Major-General Frederick George Beaumont-NesbittCVOCBEMC (26 March 1893 – 14 December 1971) was an officer of the British Army from 1912 until 1945. He served as a captain in the First World War, and was Director of Military Intelligence from the start of the Second World War until December 1940.
From February 1919 he served as the adjutant of a Dispersal Unit[11] (overseeing the demobilization of conscripts[12]), until on 29 May 1919 he was appointed a Staff Captain[13] in the 2nd Guards Brigade.[3] In December 1919 Beaumont-Nesbitt was awarded the Military Cross.[14]
He spent a year as an instructor in English at a French military school, before returning to his regiment in August 1921[15] to serve as adjutant until August 1922.[16][5] In November 1922 Beaumont-Nesbitt was attached to the War Office as a General Staff Officer, 3rd Grade,[17][18] and was promoted to the rank of major on 2 February 1924.[19] On 6 June 1924 he left the staff[20] only to return on 1 September 1926, as a General Staff Officer, 2nd Grade,[21] and served there until 1 September 1930.[22]

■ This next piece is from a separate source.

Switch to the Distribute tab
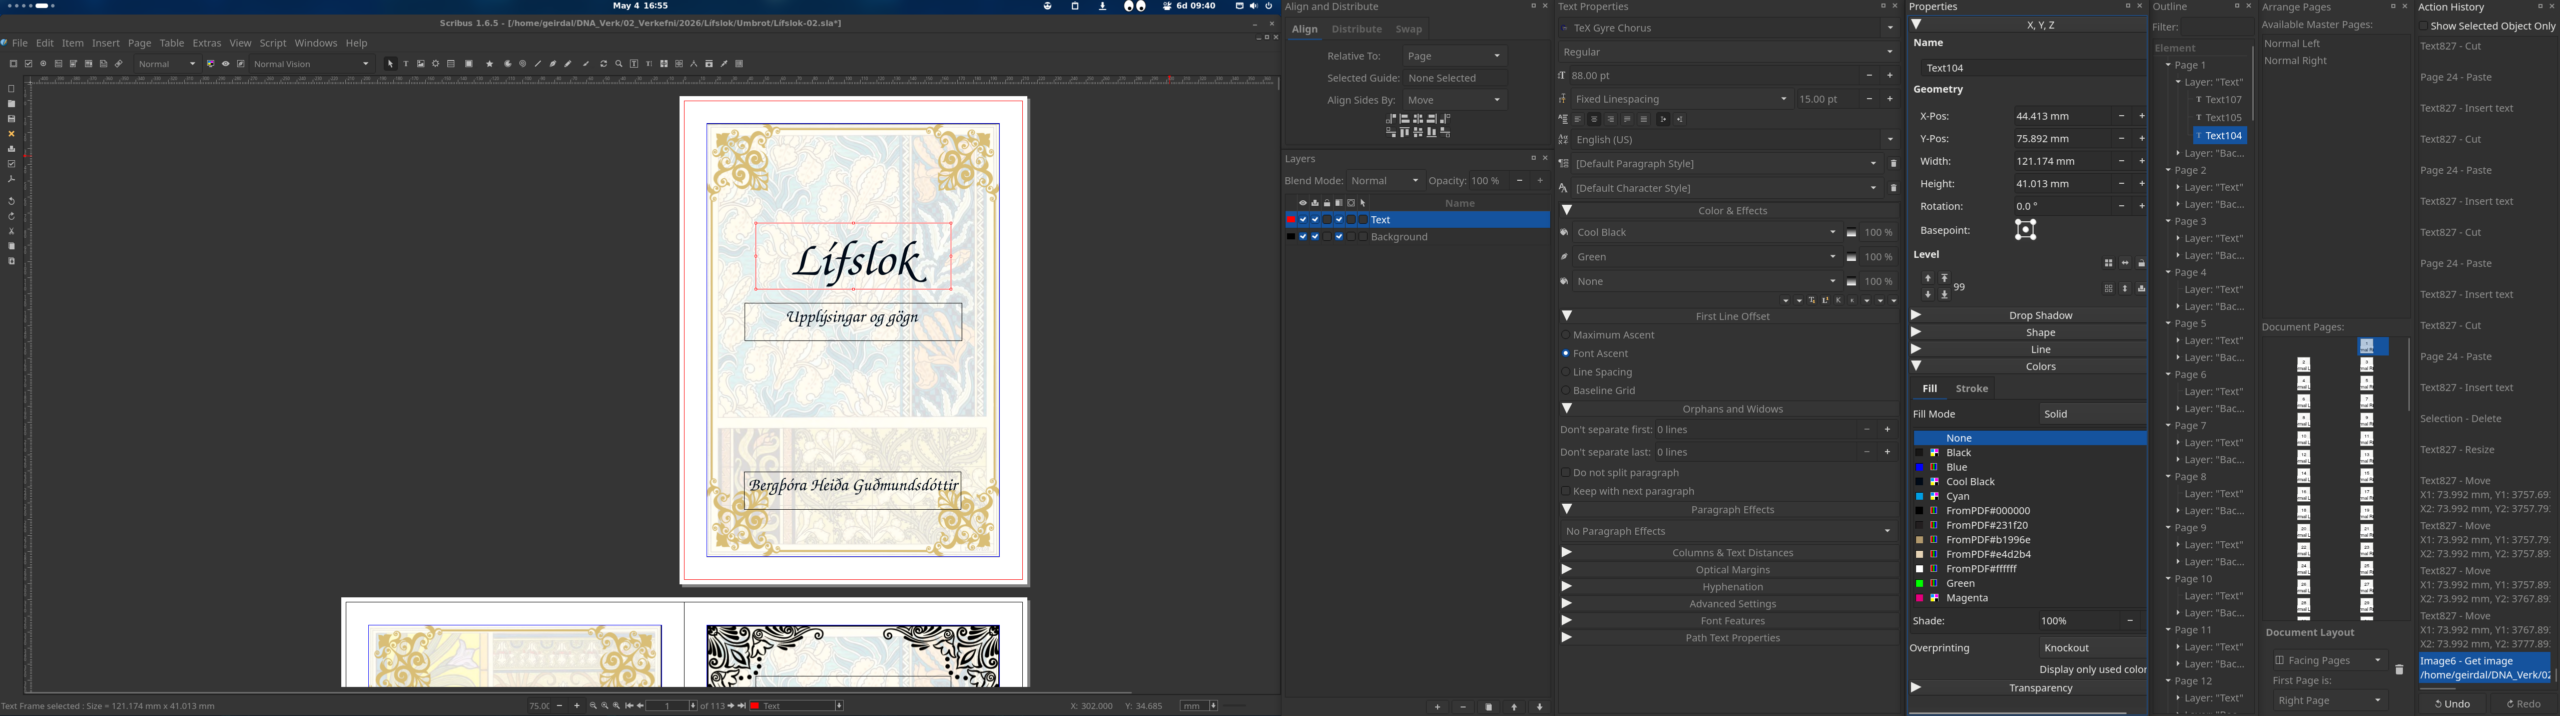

On 15 January 1941 Beaumont-Nesbitt was re-granted the temporary rank of major general,[32] to serve as a military attaché, and from
15 June 1941[33] as a member of the British Army Staff, in Washington DC.[3] Between 1943 and 1945 he was on active service in the Middle East, North Africa and Italy,[3] receiving a mention in despatches on 6 April 1944 for "gallant and distinguished services in the Middle East"[34] and also being made a Commander of the Order of the British Empire. In 1944 he was appointed an aide-de-camp to King George VI [3] serving until September 1945.[35] He ended the war as a liaison officer on the staff of Field Marshal Harold Alexander, Supreme Allied Commander Mediterranean.[3]
Beaumont-Nesbitt left the Army in late 1945,[3] but remained in the Reserve of Officers until reaching the mandatory retirement age of 60 on 24 March 1953.[36] He was appointed a Gentleman Usher to the Queen in November 1959,[37] and serving until April 1967.[38]
Major-General Beaumont-Nesbitt died on 14 December 1971.[39]
Personal life
In 1915 he married Cecilia Mary Lavinia Bingham (1893–1920), the daughter of Major-General the Honourable Sir Cecil Edward Bingham. They had two children; David Frederick John Beaumont-Nesbitt, (1916–1972) and Audrey Helen Anne Beaumont-Nesbitt, (1919–2009).[40] In 1928 he married the Honourable Ruby Hardinge (1897–1977), the daughter of Henry Charles Hardinge, 3rd Viscount Hardinge, and they had three further children; June Rose Beaumont-Nesbitt (1929–), Dermot Beaumont-Nesbitt, (1931–2016), and Brian Beaumont-Nesbitt, (1932–).[2][41]